** Dataset content follows **

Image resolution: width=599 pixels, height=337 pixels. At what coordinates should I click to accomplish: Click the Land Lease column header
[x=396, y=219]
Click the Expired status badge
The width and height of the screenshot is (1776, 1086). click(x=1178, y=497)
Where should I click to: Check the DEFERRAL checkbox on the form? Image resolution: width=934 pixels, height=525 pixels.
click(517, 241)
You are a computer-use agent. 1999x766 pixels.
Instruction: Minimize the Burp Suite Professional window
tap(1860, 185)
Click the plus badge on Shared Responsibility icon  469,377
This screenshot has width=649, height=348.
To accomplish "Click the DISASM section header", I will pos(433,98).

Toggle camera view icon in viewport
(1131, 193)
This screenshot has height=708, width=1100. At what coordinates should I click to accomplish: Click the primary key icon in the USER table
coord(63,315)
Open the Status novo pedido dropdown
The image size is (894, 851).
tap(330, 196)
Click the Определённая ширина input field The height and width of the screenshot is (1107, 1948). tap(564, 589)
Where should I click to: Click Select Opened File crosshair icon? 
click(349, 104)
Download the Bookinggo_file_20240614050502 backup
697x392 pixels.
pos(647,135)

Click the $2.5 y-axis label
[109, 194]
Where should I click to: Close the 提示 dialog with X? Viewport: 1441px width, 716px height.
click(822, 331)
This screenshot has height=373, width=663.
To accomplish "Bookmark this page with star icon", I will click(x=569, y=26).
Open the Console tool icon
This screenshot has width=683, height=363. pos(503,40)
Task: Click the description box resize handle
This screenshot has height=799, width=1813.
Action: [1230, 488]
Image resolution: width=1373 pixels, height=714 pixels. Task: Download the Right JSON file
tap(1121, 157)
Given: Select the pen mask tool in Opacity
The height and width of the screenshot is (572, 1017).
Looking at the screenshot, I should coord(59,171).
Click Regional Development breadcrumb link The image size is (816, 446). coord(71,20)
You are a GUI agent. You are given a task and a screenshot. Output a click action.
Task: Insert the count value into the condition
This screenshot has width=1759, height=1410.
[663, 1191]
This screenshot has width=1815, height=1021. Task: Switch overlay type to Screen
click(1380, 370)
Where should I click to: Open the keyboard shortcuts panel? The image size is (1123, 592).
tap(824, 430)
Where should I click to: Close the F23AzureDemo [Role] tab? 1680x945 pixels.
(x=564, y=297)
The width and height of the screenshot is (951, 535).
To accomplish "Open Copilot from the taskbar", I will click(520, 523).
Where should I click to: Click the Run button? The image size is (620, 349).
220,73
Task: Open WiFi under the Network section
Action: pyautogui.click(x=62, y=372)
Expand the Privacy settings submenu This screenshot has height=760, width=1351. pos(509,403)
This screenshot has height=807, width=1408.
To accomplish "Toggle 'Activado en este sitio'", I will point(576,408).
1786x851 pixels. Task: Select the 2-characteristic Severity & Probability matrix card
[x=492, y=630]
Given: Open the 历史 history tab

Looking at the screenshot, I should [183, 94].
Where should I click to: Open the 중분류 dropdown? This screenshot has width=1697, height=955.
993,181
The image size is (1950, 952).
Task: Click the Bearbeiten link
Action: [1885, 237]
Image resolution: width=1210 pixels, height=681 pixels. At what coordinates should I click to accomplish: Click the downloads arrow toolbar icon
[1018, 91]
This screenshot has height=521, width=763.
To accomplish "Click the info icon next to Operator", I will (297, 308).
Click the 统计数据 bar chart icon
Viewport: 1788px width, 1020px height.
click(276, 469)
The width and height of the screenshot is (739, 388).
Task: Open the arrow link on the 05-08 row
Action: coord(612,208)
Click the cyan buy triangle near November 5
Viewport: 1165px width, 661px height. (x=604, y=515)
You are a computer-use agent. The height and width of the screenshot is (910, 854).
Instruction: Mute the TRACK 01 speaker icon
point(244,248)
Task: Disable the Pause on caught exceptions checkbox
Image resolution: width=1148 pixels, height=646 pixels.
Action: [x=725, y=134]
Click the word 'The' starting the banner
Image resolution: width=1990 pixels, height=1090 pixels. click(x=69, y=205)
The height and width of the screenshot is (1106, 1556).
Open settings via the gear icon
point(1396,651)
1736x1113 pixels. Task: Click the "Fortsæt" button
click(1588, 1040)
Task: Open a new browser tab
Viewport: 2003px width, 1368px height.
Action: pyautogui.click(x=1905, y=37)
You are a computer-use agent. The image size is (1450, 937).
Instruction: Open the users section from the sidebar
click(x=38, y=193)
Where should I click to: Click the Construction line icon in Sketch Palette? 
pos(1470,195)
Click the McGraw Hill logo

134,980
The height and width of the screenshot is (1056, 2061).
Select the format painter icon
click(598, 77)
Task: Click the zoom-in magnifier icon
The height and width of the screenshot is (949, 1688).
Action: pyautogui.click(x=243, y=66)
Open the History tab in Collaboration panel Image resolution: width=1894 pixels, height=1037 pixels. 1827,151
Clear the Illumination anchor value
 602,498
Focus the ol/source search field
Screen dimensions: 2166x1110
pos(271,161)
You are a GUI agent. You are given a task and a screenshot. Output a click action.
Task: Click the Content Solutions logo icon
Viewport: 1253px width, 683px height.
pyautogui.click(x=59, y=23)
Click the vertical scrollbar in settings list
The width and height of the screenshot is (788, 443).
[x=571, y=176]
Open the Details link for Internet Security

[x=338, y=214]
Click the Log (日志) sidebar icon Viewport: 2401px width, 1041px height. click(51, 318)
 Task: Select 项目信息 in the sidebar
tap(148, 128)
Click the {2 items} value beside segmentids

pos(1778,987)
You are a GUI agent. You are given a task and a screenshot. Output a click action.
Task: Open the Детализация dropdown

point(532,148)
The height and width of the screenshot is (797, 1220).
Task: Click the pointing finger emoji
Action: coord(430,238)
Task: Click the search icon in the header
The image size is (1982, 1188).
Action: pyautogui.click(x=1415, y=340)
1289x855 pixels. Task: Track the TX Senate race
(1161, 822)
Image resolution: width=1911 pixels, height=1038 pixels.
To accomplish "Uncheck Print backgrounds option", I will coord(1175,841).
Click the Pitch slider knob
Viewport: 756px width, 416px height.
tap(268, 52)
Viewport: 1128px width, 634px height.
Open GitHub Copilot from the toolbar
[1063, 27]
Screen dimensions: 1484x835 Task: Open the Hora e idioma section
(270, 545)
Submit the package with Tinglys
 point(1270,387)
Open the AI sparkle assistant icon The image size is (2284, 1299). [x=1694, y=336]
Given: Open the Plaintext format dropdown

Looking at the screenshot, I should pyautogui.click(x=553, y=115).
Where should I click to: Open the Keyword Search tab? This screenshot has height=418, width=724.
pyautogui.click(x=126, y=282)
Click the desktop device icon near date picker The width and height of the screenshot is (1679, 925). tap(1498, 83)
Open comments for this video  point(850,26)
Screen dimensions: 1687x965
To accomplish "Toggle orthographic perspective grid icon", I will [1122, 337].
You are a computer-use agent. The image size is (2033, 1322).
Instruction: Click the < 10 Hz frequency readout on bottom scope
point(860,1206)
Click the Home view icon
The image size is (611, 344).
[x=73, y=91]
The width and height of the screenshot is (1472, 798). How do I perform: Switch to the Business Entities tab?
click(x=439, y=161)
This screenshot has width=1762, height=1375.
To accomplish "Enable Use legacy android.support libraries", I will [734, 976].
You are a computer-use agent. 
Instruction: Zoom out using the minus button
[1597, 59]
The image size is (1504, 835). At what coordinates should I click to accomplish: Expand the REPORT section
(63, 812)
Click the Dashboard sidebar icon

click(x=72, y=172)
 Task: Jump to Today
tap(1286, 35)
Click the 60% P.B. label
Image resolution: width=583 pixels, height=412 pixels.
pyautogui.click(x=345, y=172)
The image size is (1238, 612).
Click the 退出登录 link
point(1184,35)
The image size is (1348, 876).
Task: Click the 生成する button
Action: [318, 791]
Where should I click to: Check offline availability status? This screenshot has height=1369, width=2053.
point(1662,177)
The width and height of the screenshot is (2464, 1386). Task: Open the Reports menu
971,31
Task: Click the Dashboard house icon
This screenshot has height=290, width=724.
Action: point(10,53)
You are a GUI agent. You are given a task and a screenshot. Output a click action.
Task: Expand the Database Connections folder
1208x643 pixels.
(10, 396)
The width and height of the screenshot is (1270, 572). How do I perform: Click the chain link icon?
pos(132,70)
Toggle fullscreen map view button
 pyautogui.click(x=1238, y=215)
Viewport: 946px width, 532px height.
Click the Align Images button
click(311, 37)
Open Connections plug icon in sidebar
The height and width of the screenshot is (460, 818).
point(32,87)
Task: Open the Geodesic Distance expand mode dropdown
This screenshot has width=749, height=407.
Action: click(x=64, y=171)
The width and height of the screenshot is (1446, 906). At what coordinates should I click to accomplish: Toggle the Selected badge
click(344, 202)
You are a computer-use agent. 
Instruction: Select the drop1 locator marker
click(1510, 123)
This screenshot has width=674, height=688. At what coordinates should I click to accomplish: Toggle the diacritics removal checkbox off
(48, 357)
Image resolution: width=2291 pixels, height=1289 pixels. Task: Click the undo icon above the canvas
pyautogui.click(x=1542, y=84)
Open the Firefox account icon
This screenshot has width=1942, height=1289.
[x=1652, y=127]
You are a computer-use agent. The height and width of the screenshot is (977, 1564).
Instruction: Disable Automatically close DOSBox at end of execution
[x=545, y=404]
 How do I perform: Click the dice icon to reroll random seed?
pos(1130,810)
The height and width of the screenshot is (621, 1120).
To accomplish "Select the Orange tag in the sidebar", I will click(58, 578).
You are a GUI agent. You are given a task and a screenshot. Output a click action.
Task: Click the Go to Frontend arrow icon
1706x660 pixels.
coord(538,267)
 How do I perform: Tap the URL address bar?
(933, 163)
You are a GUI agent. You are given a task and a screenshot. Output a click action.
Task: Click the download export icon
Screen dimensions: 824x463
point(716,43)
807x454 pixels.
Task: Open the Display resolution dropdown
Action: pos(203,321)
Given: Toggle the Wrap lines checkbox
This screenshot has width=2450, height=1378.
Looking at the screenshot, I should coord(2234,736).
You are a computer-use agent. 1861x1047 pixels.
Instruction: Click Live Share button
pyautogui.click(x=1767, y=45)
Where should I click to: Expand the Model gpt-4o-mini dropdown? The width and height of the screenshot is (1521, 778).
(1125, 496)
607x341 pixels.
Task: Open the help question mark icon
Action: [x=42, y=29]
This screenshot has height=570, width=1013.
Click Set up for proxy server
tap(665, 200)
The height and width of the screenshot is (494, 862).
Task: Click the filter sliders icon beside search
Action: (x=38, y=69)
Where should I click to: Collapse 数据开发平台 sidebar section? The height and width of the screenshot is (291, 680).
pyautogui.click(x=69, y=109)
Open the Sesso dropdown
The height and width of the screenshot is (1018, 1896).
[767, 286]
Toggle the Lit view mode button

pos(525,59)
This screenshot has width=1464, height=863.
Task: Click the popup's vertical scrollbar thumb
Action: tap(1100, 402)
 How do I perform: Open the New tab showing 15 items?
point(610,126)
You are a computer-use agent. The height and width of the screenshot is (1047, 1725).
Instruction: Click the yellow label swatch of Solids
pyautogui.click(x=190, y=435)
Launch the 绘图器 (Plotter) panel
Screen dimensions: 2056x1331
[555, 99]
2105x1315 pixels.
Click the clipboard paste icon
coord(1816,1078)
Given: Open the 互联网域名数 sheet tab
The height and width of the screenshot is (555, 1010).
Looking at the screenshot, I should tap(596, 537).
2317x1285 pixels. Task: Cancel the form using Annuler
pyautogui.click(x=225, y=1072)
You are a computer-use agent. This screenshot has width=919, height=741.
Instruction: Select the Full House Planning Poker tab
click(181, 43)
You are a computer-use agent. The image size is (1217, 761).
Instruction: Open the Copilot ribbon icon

** End of Dataset content **

Task goal ->
Please copy out each line in the entries that mentions the string "computer".

Task output ->
You are a computer-use agent. 1999x766 pixels.
You are a computer-use agent. The height and width of the screenshot is (910, 854).
You are a computer-use agent. The image size is (1450, 937).
You are a computer-use agent. The image size is (2033, 1322).
You are a computer-use agent. 
You are a computer-use agent. 
You are a computer-use agent. The height and width of the screenshot is (977, 1564).
You are a computer-use agent. 1861x1047 pixels.
You are a computer-use agent. The height and width of the screenshot is (1047, 1725).
You are a computer-use agent. This screenshot has width=919, height=741.
You are a computer-use agent. The image size is (1217, 761).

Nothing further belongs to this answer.